Vivimos en un país tropical y acostumbramos a vestir cómodamente, sobre todo cuando llega el verano y el calor obliga a desprendernos de atuendos innecesarios.
Pero que hagamos de estilos vacacionales una rutina en nuestro quehacer diario para acudir a todos los lugares por igual, incluso al trabajo y a la escuela, no es una simple “violación” de la llamada etiqueta social, sino que contamina las normas cívicas y el respeto que ameritan algunos lugares.
Por supuesto, hay de todo en la viña del señor, porque resulta inaudito que a un anciano con un problema físico motor, después de esperar un mes para realizar un trámite, se le niegue la posibilidad solo por llevar pantalones cortos; o que alguien tenga un terrible dolor de muelas y no lo atiendan en el dentista porque va en shorts y camiseta.
Son acciones que más allá de ser extremismos son muestras de insensibilidad y falta de humanidad en quien debe, ante todo, mostrar empatía con el cliente, pues a pesar de que existan disposiciones específicas para ciertos establecimientos, ser flexible en determinadas situaciones no tiene por qué influir en la eficiencia o la calidad del servicio.

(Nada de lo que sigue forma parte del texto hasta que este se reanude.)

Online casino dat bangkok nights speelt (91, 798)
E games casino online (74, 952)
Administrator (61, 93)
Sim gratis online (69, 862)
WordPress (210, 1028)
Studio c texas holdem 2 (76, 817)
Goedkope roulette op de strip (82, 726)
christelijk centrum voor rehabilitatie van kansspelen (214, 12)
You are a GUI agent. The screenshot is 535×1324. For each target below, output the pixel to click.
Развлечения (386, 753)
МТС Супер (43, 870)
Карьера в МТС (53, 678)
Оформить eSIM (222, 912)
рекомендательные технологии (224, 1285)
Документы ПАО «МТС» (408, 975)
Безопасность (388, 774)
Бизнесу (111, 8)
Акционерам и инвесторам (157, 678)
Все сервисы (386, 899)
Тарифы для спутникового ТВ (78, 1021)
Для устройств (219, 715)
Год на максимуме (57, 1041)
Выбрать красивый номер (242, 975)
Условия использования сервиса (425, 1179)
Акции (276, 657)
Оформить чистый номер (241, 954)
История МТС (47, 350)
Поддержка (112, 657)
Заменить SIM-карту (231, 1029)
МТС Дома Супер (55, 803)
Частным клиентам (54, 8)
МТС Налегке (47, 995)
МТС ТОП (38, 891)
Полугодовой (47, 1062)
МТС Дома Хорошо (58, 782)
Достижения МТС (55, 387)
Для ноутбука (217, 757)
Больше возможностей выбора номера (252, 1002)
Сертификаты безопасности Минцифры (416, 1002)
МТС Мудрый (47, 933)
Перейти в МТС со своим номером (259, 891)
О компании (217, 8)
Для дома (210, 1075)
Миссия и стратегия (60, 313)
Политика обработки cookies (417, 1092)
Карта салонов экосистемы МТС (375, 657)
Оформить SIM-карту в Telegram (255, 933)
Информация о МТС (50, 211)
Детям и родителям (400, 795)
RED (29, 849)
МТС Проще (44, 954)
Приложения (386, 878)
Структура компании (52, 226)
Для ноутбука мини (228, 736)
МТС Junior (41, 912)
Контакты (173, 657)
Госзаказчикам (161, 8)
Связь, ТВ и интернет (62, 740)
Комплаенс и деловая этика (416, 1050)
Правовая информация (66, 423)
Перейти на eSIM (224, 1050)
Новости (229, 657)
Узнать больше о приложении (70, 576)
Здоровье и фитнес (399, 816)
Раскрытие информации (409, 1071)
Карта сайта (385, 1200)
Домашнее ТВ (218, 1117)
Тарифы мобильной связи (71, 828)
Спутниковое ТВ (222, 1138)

Son estos ejemplos de casos excepcionales que apelan más que todo al entendimiento y el sentido común, pero como es de suponer, ambos extremos son malos, y hay quienes no tienen noción alguna de lo que significa urbanidad, civilidad y apego a las normas de vivir en sociedad.
Claro, diría usted que tal vez sea una pérdida de tiempo abordar temas como estos, cuando existen problemas más acuciantes en la Cuba de hoy que incluso laceran actitudes y comportamientos.
Sin embargo, olvidamos que, como ciudadanos, hay ciertos cánones que no resultan prejuicios ni nada parecido, sino que van en contra de lo que representan algunos lugares como una consulta en un hospital, un trámite legal en un bufete, un centro educativo.
Existen parámetros de civilidad que no solo ayudan al ordenamiento de la sociedad, sino que sientan bases para que se formen generaciones de bien. Y si hablamos del ámbito escolar, el uso correcto del uniforme es, diríamos, el principal escalón para ascender en esos parámetros.
Es cierto que muchas veces tenemos dificultades para acceder a varias camisas o blusas, o que es difícil, con la escasez y los precios actuales de los productos de aseo y limpieza, lavar ropa blanca cada dos o tres días, pero garantizar que nuestros hijos cumplan con el reglamento escolar es muestra de disciplina, de respeto.
En la escuela es donde comienza a consolidarse la personalidad del niño y aunque el uso correcto del uniforme pueda parecer un formalismo, desde ahí también se inculcan valores como la responsabilidad y el amor propio.
No podemos permitir que la complejidad del contexto económico que vivimos y las preocupaciones diarias para garantizar el sustento familiar nos hagan obviar temas como estos o simplemente verlos como nimiedades, “cosas de viejos” o boberías.
Ni siquiera en los peores momentos de crisis deben olvidarse los aspectos esenciales que nos distinguen como seres humanos. Los tiempos difíciles no pueden ser justificación para que olvidemos, sin rayar los extremos, que existen normas cívicas y de urbanidad que impiden que las sociedades se deformen.
Y sólo abordamos aquí algo tan simple como el vestir adecuadamente según la ocasión o el lugar, aunque resulte, quizás, banal, pero de actitudes y comportamientos se podría llenar un libro si se quiere, y eso es más preocupante aún.
Ni prejuicios ni estigmas existen en las reglas que pone un establecimiento, siempre y cuando su condición lo amerite, pero aplicarlas linealmente y sin cuadraturas también habla de valores éticos y cívicos, y en ese “saco” entramos todos.